Illinois House Speaker Mike Madigan, who like Blagojevich is a Democrat, said he appointed a 21-person committee to prepare a report detailing grounds for the governor's impeachment. The panel will begin meeting immediately, Madigan said.
Meanwhile, President-elect Obama's transition team said an internal review showed there were no inappropriate discussions between Obama's staff and Blagojevich or the governor's staff.
Federal prosecutors had alleged the governor was scheming to trade the Senate appointment for money, contributions or a lucrative job.

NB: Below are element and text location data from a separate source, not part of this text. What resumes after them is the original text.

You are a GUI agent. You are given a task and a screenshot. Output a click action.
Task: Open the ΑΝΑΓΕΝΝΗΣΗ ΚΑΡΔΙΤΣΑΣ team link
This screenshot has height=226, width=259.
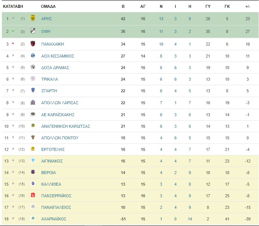66,127
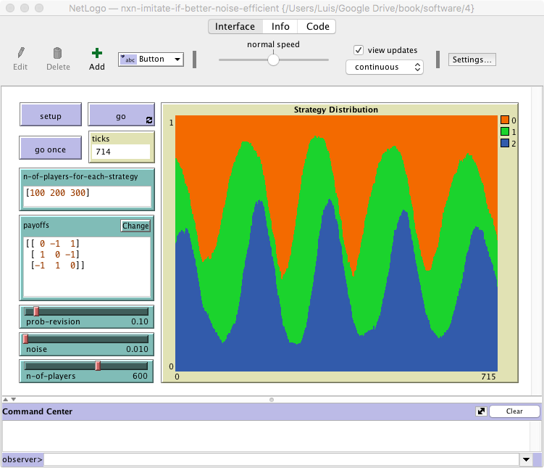This screenshot has width=544, height=468.
Task: Click the blue strategy 2 legend swatch
Action: 504,144
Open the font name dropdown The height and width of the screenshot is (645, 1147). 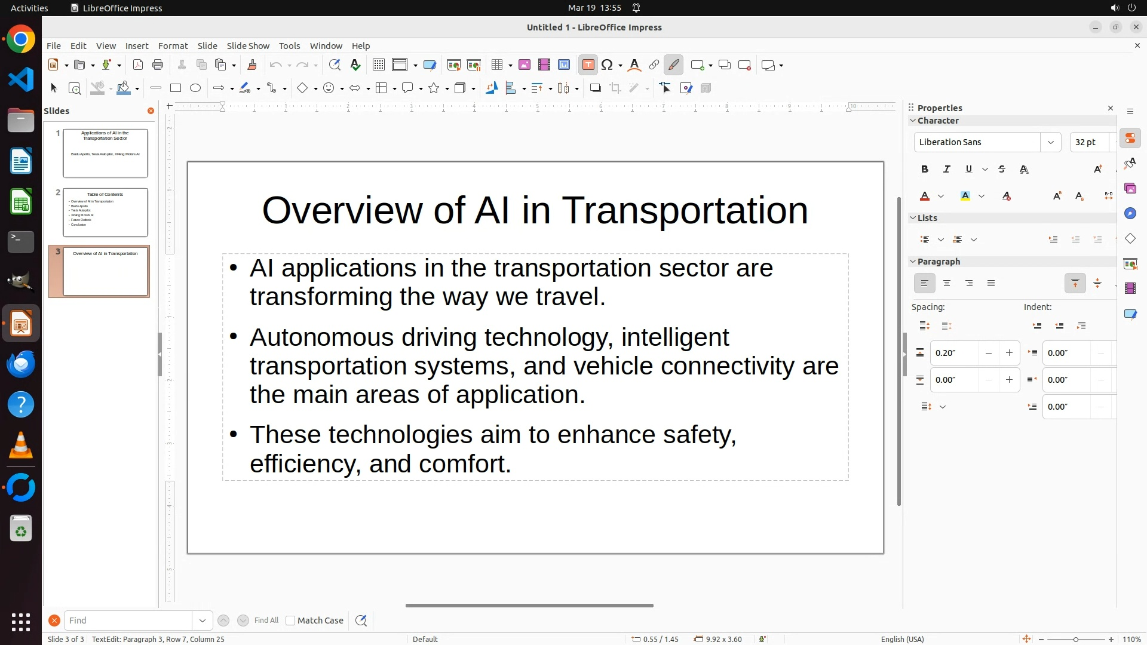pyautogui.click(x=1050, y=142)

They said the president-elect was not implicated in any wrongdoing; Obama reiterated that last week, even as he ordered the internal review of contacts with the governor's office.

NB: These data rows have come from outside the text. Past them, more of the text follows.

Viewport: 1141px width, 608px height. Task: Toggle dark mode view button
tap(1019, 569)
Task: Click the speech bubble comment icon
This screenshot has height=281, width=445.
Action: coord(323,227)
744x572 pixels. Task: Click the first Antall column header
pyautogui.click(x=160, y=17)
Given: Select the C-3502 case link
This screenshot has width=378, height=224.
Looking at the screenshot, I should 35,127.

"That review affirmed the public statements of the President-elect that he had no contact with the governor or his staff, and that the President-elect's staff was not involved in inappropriate discussions with the governor or his staff over the selection of his successor as U.S. Senator," the transition team said in a statement.
Obama transition spokesman Dan Pfeiffer said prosecutors asked the Obama team not to release the review until the week of Dec. 22, so the federal investigation would not be hampered.
Despite intense publicity, Blagojevich has tried to carry on as usual since the charges were announced. He was expected to sign a bill Monday giving tax credits to the film industry.
Blagojevich has maintained he is not guilty of wrongdoing.
Madigan said the legislative committee would begin its work on the possible impeachment on Tuesday and continue through year end. They will not meet Christmas Eve, Christmas Day, New Year's Eve and New Year's Day.
Blagojevich or his representative will have the opportunity to appear before the committee, Madigan said. After the panel makes a recommendation, the Illinois House will decide whether to file impeachment charges. The state Senate will then rule on the charges.
Lt. Gov. Pat Quinn called on Blagojevich to resign. If that doesn't happen, Quinn said the impeachment process could be completed by Jan. 14, when the new General Assembly begins.
Illinois Attorney General Lisa Madigan, the House speaker's daughter, has asked the state Supreme Court to remove Blagojevich from office, saying the charges have, in essence, left the governor "disabled" and unable to fulfill his duties.
Lisa Madigan is considered a leading contender for the governor's job in 2010.